Elke speler ontvangt negen kaarten: drie worden ongezien gedeeld gedeeld, drie worden uitgekozen om open te leggen en de overgebleven kaarten worden hun hand. / p>
De eerste persoon die een 3 of de eerstvolgende laagst beschikbare kaart legt, begint. Op hun beurt leggen spelers kaarten met dezelfde of hogere waarde dan die bovenaan de aflegstapel. Kaarten met dezelfde waarde kunnen samen worden gespeeld: vier van een reeks maakt de aflegstapel leeg, net als het spelen van 10s. 2s kunnen op elk moment worden gespeeld en worden gevolgd door elke kaart. Als ze niet kunnen gaan, moeten spelers de aflegstapel oppakken.
Spelers trekken uit de voorraad om ten minste een hand van drie kaarten te behouden. Zodra de voorraad op is, mag de speler zijn open kaarten spelen en vervolgens zijn gesloten kaarten omdraaien. De eerste persoon die zijn kaarten kwijt is, wint. Wat nog belangrijker is, de laatste persoon met kaarten is de verliezer.
Red Dog
Versla de bovenste kaart van het pakket door een hogere kaart van dezelfde reeks te hebben.
Basisprincipes: 2– 10 spelers; Kaartspel met 52 kaarten; Aas is hoog; je hebt fiches of fiches nodig.
Elke speler krijgt vijf kaarten met de beeldzijde naar beneden gedeeld (vier als er meer dan acht spelen).

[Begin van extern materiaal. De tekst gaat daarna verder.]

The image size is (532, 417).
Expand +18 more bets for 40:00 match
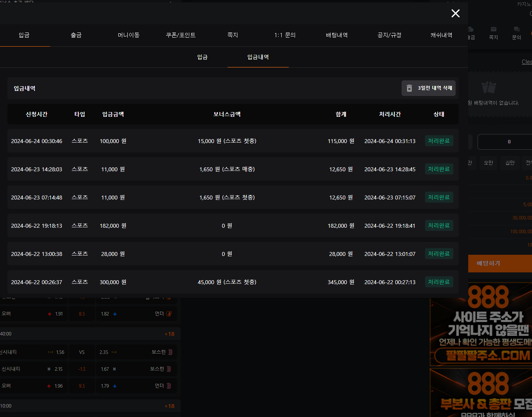click(x=169, y=334)
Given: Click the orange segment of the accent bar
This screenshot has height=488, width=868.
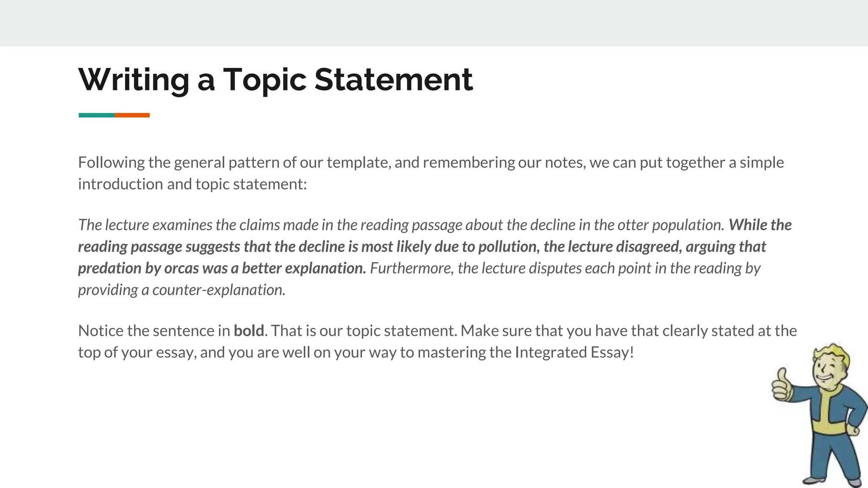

Spelers leggen een of een aantal overeengekomen fiches neer om de pool te maken. De eerste speler kan één chip inzetten of maximaal het nummer in de pool (‘de pot betten’). De dealer draait de bovenste kaart van het pakket. Als de speler een hogere kaart van dezelfde reeks kan laten zien, wint hij zijn inzet en de pool terug. Als hij dat niet kan, voegt hij zijn fiches toe aan de pool, legt zijn hand af en is de volgende speler aan de slag. Je kunt een hand verspelen door een chip aan de pot toe te voegen en je kaarten weg te gooien. Als er geen fiches in de pot zitten, voegt elke speler meer toe en gaat het spel verder.